Among other things, Dodd’s proposal imposes new capitol and leverage requirements on large financial and requires them to provide their own life support in case of financial crisis.  Large, complex firms that pose a systematic risk would be forced to issue long-term debt securities to be used as capital in the event of a crisis.

These firms would also be required to write and periodically update their own funeral scenarios so that regulators would have a better understanding of how these firms are structured in the event they were forced to shut down. Regulators would be able to unwind these firms through receivership by charging firms holding assets of more than $10 billion for the cost of their unwinding.  All of these measures would go a long way in protecting the taxpayers from footing yet another systemic bailout.
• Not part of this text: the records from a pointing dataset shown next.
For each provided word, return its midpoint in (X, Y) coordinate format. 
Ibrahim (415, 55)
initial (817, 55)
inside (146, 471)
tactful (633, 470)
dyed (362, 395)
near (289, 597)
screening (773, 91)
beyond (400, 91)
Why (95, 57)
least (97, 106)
The bottom line is that most of the firms deemed too big to fail last year have only gotten bigger.  Today, they play an even more outsized role than they did before the collapse, not only because many of those that are left standing have grown even bigger, but because there is the understanding that taxpayers continue to be the backstop of last resort.  Wall Street firms are certainly entitled to their profits, but they are not entitled to put taxpayers at risk in the pursuit of their profits. Dodd’s legislation recognizes that the “head’s, we win, tails you lose” mentality so pervasive on Wall Street both before and after this crisis cannot continue.
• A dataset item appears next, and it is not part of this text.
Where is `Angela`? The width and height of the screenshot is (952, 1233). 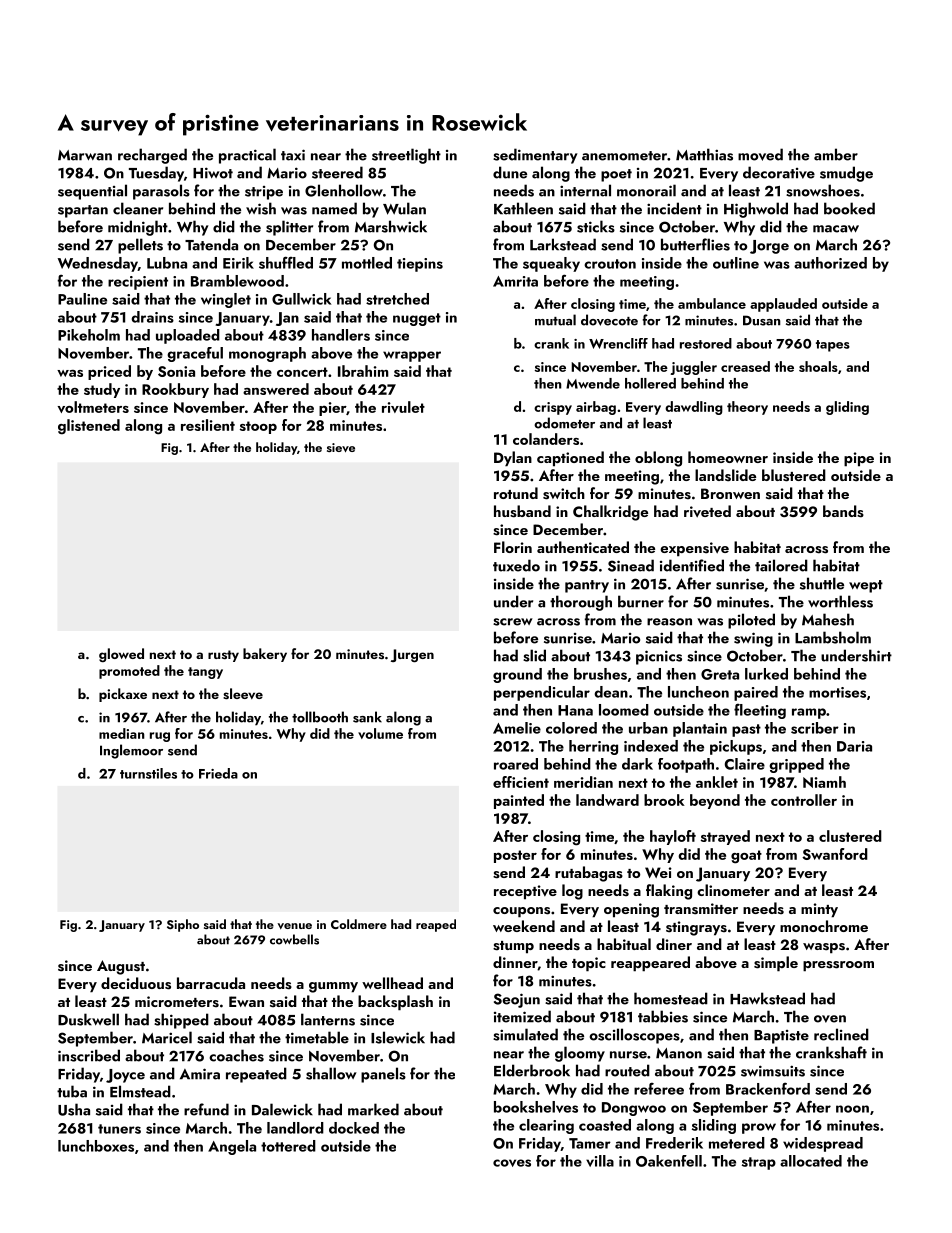 Angela is located at coordinates (232, 1147).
Significantly, politicians of both parties recognize that the status quo cannot continue.  On Wednesday, Republican Senator Bob Corker admitted on Squawk Boxthat there was “a lot of effort on both sides of the aisle to come up with legislation that stands the test of time,” and that Dodd’s legislation was an improvement over what the Administration had proposed.  Corker is a key member of Dodd’s committee and his willingness to work in a bipartisan manner on financial regulation is a good sign that Congress will finally act to curb many of the excesses that led to the financial meltdown.

Dodd has his work cut out for him.  Many on Wall Street learned little from last year’s debacle, other than the fact that taxpayers have been and should continue to be on the hook for their excesses.  This is apparent when the CEO of Goldman Sachs publicly declares that he is doing “God’s work” and when big banks dispatch an army of lobbyists to Capitol Hill in order to prevent regulators from having breakup authority for systemically risky banks.  
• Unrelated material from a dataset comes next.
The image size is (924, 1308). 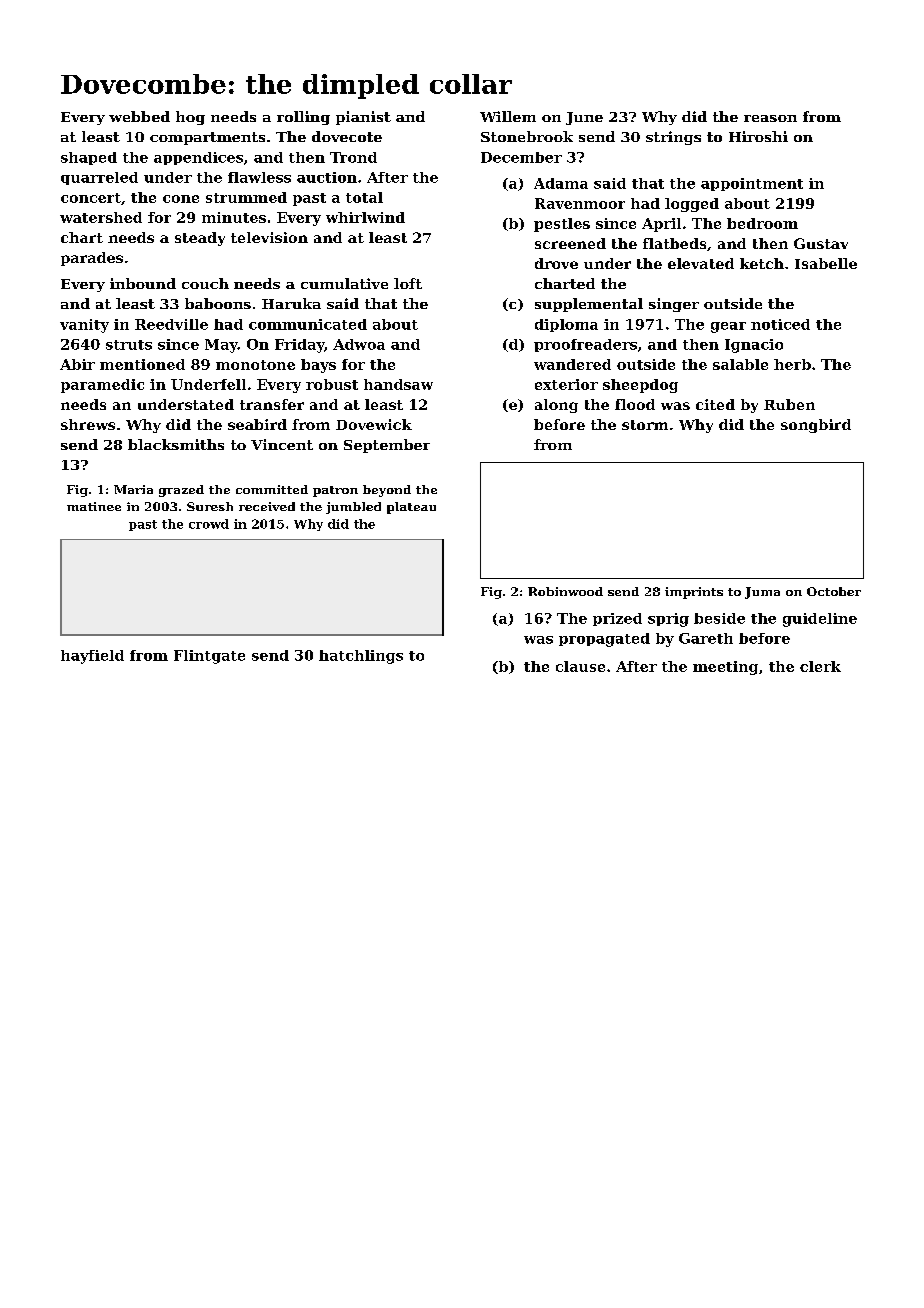 What do you see at coordinates (200, 239) in the image?
I see `steady` at bounding box center [200, 239].
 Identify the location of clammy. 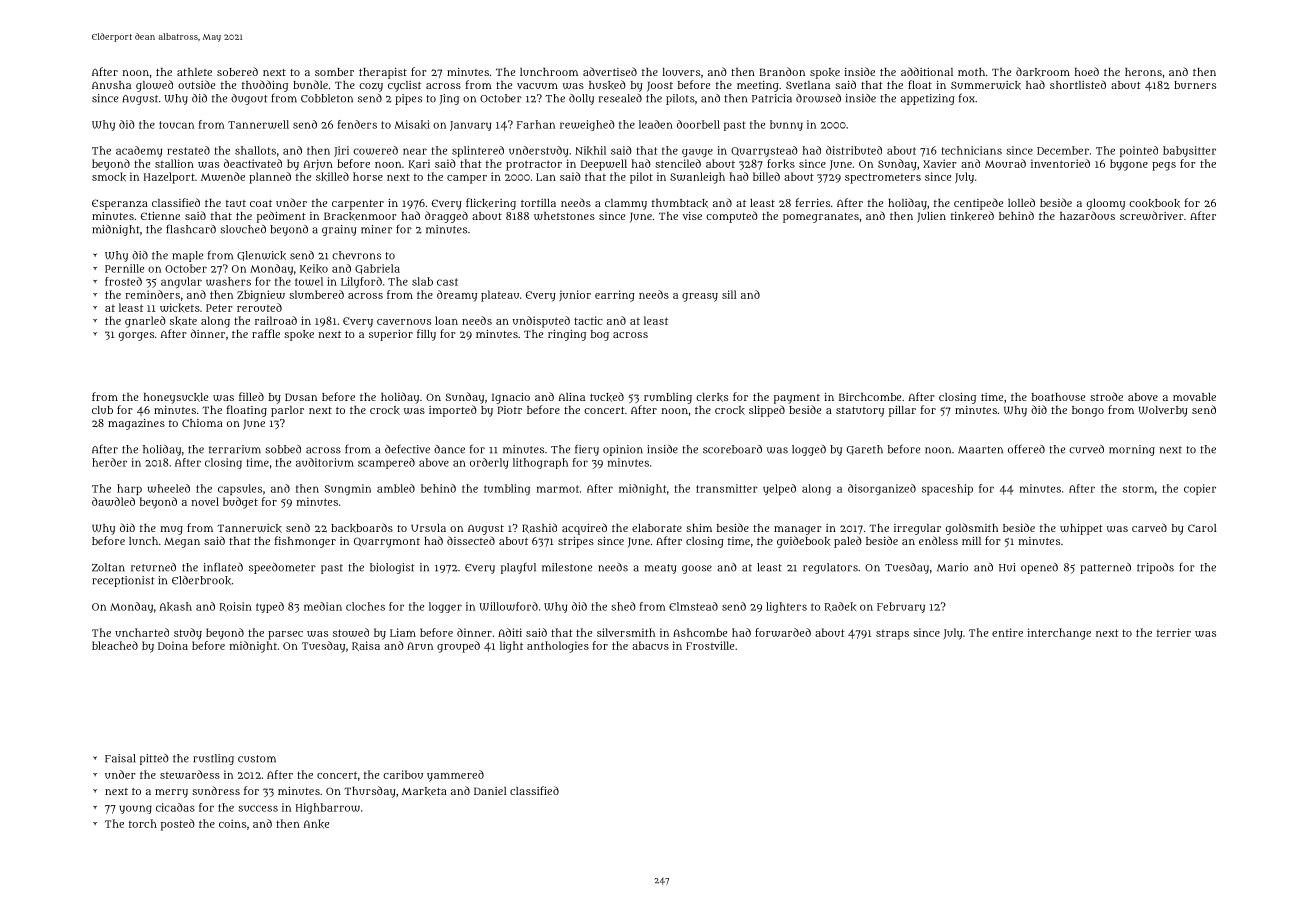
(626, 204).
Free marketeers claim that the separation between finance and state should be as sacred as the separation between church and state. But the moment these firms accepted one dime in taxpayer bailouts, became bank holding companies with access to the Fed’s discount window and put the entire world economy at risk, they lost the right to demand that their behavior not be examined.  Since they still refuse to hold themselves accountable, it is up to Chris Dodd and other elected officials to make sure that they never again grow too big to force another taxpayer funded bailout.

Julie Roginsky is a CNBC contributor who has extensive experience in government, politics and public relations on both the federal and state levels including serving as the Washington communications director for former Senator Jon Corzine.